On September 24, a roundtable debate on Transatlantic Trade and Investment Partnership (TTIP) was held by the Representation of the European Commission in Latvia.
Joining the debate were the following experts:
- Peter Balas, Deputy Director General, Directorate General for Trade, European Commission;
- Tara Erath, the Director of the Office of Nordic and Baltic Affairs, US State Department;
- Zaiga Liepina, Deputy State Secretary, Ministry of Economics of Latvia ;
- David Henig, Assistant Director, Transatlantic and International Unit, International Affairs, Trade policy, and Export Controls (ITEC), Department for Business, Innovation and Skills, UK.
The event was moderated by Ivars Slokenbergs, AmCham President.
TTIP is the potential comprehensive trade agreement currently being negotiated between the EU and the U.S. It represents a unique opportunity that would set global standards for the future. TTIP is expected to go beyond anything ever negotiated so far. The negotiations are aiming at reducing or removing market access barriers and tariffs, unnecessary regulations and restrictions on investment in a wide range of sectors. Done properly, TTIP will give European firms - especially small and medium sized enterprises - greater access to a huge market.

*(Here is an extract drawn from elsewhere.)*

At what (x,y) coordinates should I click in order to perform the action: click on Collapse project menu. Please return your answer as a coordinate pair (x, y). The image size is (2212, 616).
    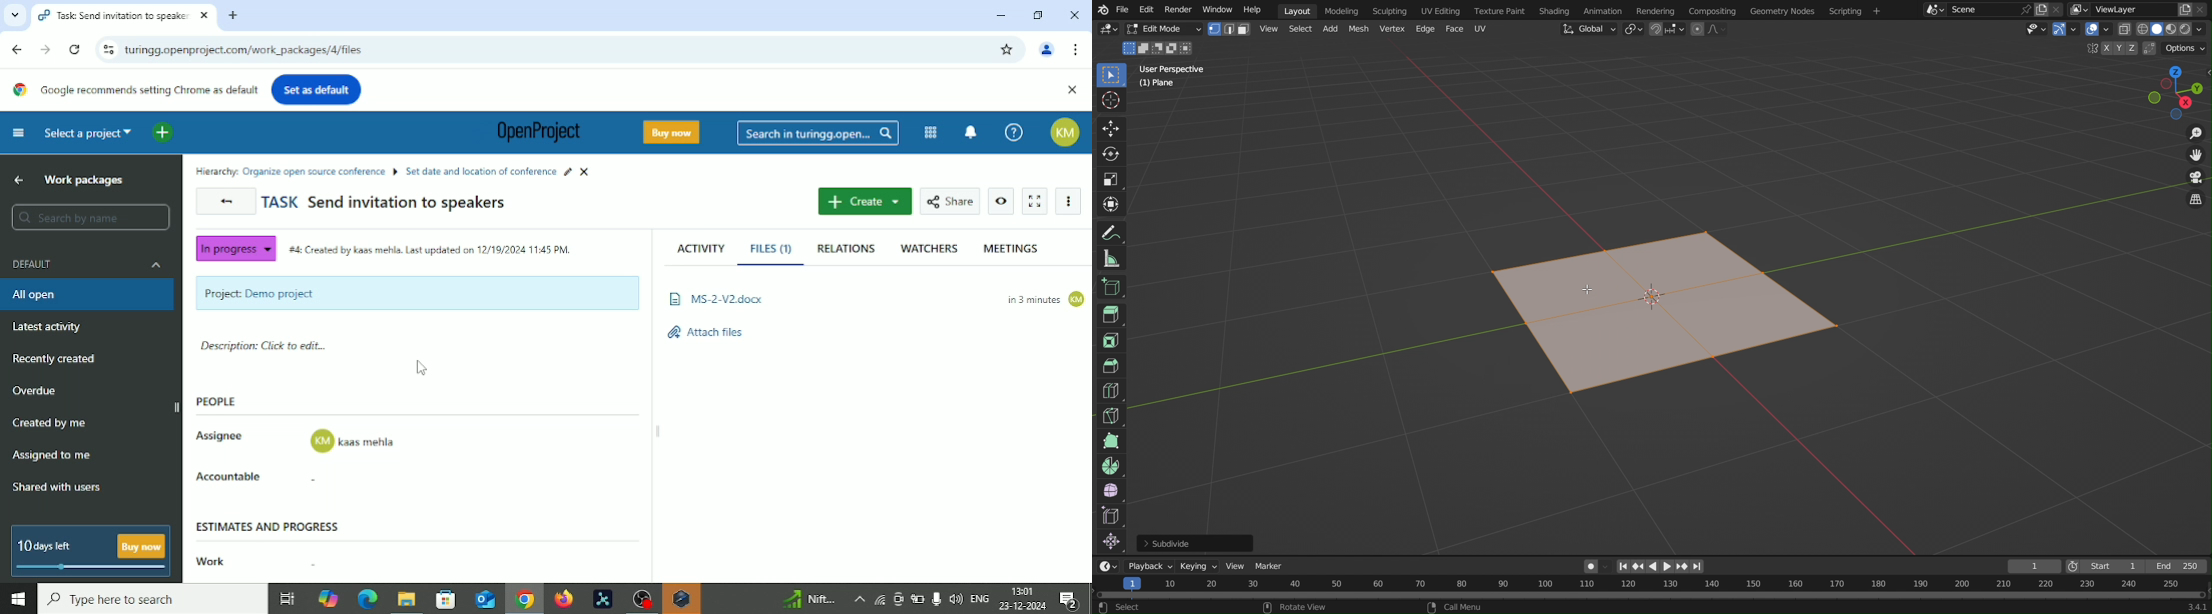
    Looking at the image, I should click on (19, 133).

Given the immense size of the U.S.-EU trade links, even small improvements will bring large gains to the two economies. According to figures from the European Commission, eliminating tariffs between the EU and the U.S. could boost business production by €107 billion in the EU and up to €71 billion in the U.S. If agreements on non-tariff measures (NTMs) such as regulatory differences and trade restrictions are also included, it could increase the EU GDP annually by as much as €122 billion by 2018. The European Commission has estimated that the increased trade between the EU and the U.S. could offer real returns to every household - about €545 per year per family in Europe. In tough economic times, this added boost could create economic wellbeing for citizens and business on the both sides of the Atlantic.
Believing that TTIP would have a positive impact on its economy, Latvia has extended its strong support for TTIP.